De Aristófanes (448-380 a.C.) a Freud (1856-1939), o desejo é ligado experiência da perda e ao sentimento de falta. O primeiro é citado por Platão (428-348 a.C.) em seu célebre diálogo O Banquete e defende que os seres humanos eram, inicialmente, completos. A sensação de completude, todavia, teria os exacerbados a ponto de desafiarem os deuses, que, contrariados, os teriam partido ao meio. Dividido, o ser humano teria, assim, começado sua espinhosa, tortuosa e incansável procura pela sua metade perdida (SANTIAGO, 2011).

O segundo, por sua vez, para o escândalo da sociedade de seu tempo, argumenta que os desejos sexuais das crianças nascem muito cedo e se dirigem para os genitores.
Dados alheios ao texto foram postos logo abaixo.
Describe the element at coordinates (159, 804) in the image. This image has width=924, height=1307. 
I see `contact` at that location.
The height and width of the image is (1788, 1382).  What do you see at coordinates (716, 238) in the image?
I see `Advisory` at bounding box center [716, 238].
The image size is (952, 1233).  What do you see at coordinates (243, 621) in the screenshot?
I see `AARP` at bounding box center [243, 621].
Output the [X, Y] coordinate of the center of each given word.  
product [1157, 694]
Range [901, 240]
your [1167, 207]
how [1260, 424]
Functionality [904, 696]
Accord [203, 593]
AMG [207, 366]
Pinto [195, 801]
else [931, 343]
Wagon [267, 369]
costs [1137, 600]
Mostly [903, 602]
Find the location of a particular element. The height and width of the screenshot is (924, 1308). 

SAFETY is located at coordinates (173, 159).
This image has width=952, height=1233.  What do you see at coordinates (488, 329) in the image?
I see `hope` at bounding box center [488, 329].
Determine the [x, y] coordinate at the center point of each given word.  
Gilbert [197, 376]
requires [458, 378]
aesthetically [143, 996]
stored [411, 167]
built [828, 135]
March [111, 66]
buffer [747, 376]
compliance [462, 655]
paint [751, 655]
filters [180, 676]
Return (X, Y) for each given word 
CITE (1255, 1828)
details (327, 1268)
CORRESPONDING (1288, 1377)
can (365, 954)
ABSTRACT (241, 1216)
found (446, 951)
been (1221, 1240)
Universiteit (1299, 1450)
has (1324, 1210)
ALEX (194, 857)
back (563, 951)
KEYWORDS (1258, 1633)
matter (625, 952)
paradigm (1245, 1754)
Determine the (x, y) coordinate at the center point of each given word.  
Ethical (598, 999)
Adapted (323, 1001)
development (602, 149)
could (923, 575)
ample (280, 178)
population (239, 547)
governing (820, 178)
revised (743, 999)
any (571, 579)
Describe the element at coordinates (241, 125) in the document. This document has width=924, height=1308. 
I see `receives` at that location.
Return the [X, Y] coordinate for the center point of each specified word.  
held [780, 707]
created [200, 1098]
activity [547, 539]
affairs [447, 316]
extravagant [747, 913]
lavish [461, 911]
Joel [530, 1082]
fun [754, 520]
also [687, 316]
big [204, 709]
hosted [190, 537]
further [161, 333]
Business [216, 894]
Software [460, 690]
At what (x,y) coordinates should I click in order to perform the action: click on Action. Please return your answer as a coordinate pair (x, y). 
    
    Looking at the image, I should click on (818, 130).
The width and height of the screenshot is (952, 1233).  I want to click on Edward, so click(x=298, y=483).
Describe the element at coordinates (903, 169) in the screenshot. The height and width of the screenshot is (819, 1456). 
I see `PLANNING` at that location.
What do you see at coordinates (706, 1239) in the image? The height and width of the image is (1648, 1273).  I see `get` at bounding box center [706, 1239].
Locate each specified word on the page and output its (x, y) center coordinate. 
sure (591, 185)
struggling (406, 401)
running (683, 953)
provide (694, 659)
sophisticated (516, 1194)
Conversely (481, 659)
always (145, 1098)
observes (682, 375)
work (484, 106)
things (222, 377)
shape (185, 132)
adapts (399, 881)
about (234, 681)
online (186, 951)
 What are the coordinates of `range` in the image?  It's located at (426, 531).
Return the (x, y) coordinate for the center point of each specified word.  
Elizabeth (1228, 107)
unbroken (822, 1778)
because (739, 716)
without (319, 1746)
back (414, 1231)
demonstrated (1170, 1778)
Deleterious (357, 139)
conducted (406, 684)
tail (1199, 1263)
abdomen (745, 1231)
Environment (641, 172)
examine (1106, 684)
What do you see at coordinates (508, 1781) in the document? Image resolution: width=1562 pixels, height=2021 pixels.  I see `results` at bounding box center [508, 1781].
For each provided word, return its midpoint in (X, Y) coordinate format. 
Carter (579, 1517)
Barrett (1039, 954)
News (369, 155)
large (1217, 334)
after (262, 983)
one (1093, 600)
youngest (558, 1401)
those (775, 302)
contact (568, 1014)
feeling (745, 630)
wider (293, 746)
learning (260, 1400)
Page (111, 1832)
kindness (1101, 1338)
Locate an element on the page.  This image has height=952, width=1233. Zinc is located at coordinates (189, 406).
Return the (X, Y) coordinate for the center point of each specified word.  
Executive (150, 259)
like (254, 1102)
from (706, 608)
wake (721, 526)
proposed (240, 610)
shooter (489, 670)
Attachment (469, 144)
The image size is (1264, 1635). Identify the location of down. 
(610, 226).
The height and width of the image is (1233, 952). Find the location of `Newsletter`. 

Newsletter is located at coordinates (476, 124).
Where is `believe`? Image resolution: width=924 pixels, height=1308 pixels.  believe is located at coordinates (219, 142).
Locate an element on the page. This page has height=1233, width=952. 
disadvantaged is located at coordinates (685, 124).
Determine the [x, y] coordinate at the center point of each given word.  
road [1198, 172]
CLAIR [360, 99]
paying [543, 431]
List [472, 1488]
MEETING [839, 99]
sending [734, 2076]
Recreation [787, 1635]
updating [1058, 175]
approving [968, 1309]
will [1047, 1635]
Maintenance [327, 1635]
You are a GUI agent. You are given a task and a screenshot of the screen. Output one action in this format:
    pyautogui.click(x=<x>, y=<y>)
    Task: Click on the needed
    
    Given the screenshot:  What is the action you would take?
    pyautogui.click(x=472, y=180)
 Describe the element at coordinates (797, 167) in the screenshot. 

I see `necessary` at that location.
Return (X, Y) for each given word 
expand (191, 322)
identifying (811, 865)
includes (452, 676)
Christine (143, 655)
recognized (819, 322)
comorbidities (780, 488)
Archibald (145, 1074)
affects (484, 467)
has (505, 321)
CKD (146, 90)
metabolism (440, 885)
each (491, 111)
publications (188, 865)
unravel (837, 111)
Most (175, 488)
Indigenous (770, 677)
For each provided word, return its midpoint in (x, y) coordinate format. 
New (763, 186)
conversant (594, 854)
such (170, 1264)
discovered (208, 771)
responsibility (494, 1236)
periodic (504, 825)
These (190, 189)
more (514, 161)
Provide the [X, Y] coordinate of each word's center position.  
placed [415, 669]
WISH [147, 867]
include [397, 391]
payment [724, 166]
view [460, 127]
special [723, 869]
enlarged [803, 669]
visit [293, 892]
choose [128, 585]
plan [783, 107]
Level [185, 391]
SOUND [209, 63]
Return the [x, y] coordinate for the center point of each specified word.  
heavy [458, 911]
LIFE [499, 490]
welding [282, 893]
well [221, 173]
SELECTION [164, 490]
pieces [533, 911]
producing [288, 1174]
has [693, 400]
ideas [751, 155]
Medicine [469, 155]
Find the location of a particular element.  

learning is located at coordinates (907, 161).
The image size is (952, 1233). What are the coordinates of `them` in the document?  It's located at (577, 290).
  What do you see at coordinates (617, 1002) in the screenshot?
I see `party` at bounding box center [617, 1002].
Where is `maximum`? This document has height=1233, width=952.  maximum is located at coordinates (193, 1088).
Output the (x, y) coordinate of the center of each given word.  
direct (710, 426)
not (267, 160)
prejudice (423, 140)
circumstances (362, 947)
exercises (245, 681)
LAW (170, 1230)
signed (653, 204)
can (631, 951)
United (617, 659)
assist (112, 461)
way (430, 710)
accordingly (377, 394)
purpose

Todavia, como a realização desse desejo é interditada, a criança renuncia o objeto do amor, redirecionando seu desejo. A despeito da sua plasticidade, que nos permite depositar nossas energias em qualquer lugar, o desejo, na visão freudiana, não consegue se livrar totalmente das marcas do primeiro amor fracassado, buscando sempre revivê-lo de alguma forma e, assim, reestabelecer uma situação de satisfação original (SANTIAGO, 2011).

Mas qual a relação dessas considerações sobre a lógica do desejo com as críticas ao futebol moderno, ou seja, com as críticas ao processo de (hiper)mercantilização do esporte, cada vez mais determinado pela lógica midiática e do capital? Notemos que essa crítica vem, quase sempre, acompanhada de um discurso saudosista, que clama pela volta do passado, que teria sido mais autêntico do que o presente. Nos seus primórdios, o futebol, nesse discurso, estaria livre das forças que hoje o controlam, como o dinheiro, a mídia, os organizadores e os patrocinadores. Em outras palavras, a crítica ao futebol moderno é mobilizada por um sentimento de perda e pela vontade de se retornar a um estado original (supostamente) pleno. É mobilizada, portanto, por uma falta.

O fato de essa falta referir-se a uma percepção, em certa medida, idealizada e romantizada do passado (a mercantilização e a midiatização do futebol, bem como a repressão da festa na arquibancada, são fenômenos complexos e mais antigos do que se costuma crer), todavia, não anula a legitimidade da crítica em questão. Afinal, essa crítica busca transformar um conjunto de situações que são concretamente experimentadas como insatisfatórias por uma parte significativa dos(as) torcedores(as) atuais. Nesse sentido, é preciso reconhecer que ela possuí um caráter crítico, podendo, portanto, fomentar a resistência.

Referências

SANTIAGO, Homero. Amor e desejo. Martins Fontes: São Paulo, 2011.